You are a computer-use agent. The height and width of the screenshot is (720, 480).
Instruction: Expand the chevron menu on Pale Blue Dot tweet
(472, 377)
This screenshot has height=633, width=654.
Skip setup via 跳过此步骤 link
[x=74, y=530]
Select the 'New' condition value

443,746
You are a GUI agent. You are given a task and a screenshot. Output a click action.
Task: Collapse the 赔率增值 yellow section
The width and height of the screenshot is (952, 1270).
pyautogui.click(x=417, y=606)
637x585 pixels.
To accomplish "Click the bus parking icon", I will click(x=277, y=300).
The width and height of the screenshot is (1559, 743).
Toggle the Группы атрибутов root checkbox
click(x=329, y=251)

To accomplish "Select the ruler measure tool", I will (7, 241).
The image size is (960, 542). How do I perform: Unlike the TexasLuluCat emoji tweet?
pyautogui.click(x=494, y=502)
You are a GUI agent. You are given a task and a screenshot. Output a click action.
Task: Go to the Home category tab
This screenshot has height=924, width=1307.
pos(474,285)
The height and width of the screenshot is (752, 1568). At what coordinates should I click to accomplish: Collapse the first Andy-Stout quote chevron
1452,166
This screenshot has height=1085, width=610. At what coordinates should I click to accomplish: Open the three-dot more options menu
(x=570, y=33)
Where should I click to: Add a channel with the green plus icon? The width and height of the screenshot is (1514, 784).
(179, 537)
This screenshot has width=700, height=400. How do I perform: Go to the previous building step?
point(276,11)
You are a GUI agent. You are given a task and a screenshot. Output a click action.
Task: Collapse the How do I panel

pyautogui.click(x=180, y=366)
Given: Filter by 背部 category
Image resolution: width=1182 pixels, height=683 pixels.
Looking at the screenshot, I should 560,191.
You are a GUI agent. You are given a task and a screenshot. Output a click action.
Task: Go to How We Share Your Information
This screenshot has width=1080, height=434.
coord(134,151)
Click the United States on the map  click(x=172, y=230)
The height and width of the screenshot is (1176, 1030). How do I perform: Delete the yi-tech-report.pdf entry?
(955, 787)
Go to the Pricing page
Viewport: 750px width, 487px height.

_TASK TO CARRY OUT_. Look above for the line holding "Given: Filter by 背部 category" and the line holding "Task: Go to How We Share Your Information". Retype both, and every line between them, word for word and nothing else.

_EXERCISE ANSWER_.
Given: Filter by 背部 category
Image resolution: width=1182 pixels, height=683 pixels.
Looking at the screenshot, I should 560,191.
You are a GUI agent. You are given a task and a screenshot. Output a click action.
Task: Go to How We Share Your Information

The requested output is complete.